- _TEXTO FORNECIDO_:
##############################
O presidente americano, Donald Trump, cometeu uma série de imprecisões e falsificações durante o pronunciamento que fez no sábado para justificar a invasão a Caracas para capturar Nicolás Maduro. Essas são algumas delas:
Ao justificar a operação militar na Venezuela, Trump argumentou que Maduro enviou membros do Tren de Aragua aos Estados Unidos para aterrorizar as comunidades americanas. A própria comunidade de inteligência de Trump, no início deste ano, refutou essa alegação, concluindo que o grupo não era controlado pelo governo venezuelano.
Trump voltou a apontar a Venezuela como responsável principal pelo contrabando de drogas para os EUA – uma alegação amplamente desmentida pelas Nações Unidas e observadores internacionais das ações de grupos de narcotráfico.
O presidente foi vago sobre um prazo para a ocupação americana. Ele disse que caberia aos EUA decidir quando o país retornaria ao controle dos venezuelanos.
Apesar dos argumentos relacionados a valores democráticos, incluindo o combate ao tráfico de drogas e o restabelecimento da democracia, Trump mencionou o petróleo, dizendo que as empresas americanas consertariam a infraestrutura “e começariam a gerar lucro para o país”.
“Vamos governar o país até que possamos fazer uma transição segura, adequada e sensata”, disse Trump, sugerindo uma ocupação. Os Estados Unidos já fizeram isso antes, na Alemanha, no Japão e, claro, no Iraque. Jornais americanos, como The New York Times, questionaram o histórico dessas alegações.
##############################
- _DADOS PARA ANÁLISE_:
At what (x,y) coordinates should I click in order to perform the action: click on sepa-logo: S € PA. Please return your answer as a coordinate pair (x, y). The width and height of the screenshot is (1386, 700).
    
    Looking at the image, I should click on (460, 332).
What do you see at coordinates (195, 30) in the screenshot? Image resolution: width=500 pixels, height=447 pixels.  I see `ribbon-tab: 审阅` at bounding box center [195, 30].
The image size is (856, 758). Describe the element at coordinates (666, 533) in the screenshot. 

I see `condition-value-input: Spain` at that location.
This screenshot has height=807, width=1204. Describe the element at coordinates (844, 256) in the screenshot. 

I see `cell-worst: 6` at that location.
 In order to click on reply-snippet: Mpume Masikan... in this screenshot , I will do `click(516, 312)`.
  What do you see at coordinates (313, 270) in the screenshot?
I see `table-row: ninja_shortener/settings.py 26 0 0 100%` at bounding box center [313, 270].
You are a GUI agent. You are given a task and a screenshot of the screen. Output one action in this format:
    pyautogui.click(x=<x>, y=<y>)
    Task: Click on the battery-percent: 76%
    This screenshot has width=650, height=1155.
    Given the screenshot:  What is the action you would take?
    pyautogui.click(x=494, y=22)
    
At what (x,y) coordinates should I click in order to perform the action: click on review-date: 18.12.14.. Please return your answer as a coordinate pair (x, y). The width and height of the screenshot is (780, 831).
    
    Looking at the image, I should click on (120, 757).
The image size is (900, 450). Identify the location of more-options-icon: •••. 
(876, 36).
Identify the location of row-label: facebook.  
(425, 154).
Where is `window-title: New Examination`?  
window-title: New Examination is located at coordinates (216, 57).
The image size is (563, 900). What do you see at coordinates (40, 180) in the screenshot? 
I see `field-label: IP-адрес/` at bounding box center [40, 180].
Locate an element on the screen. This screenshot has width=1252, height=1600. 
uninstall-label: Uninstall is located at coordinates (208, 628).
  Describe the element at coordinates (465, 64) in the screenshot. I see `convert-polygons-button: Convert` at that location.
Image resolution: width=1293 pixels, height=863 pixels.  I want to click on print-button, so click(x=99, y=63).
##############################
- _ATIVIDADES PROPOSTAS_:
1/ Reproduza o trecho do texto fornecido de "Apesar dos argumentos" até "histórico dessas alegações.".
2/ Traduza para o inglês a seguinte frase do texto fornecido: "O presidente foi vago sobre um prazo para a ocupação americana."
O material acima não tem relação alguma com o texto fornecido.

- _RESPOSTAS POR ATIVIDADE_:
1/
Apesar dos argumentos relacionados a valores democráticos, incluindo o combate ao tráfico de drogas e o restabelecimento da democracia, Trump mencionou o petróleo, dizendo que as empresas americanas consertariam a infraestrutura “e começariam a gerar lucro para o país”.
“Vamos governar o país até que possamos fazer uma transição segura, adequada e sensata”, disse Trump, sugerindo uma ocupação. Os Estados Unidos já fizeram isso antes, na Alemanha, no Japão e, claro, no Iraque. Jornais americanos, como The New York Times, questionaram o histórico dessas alegações.

2/ The president was vague about a timeline for the American occupation.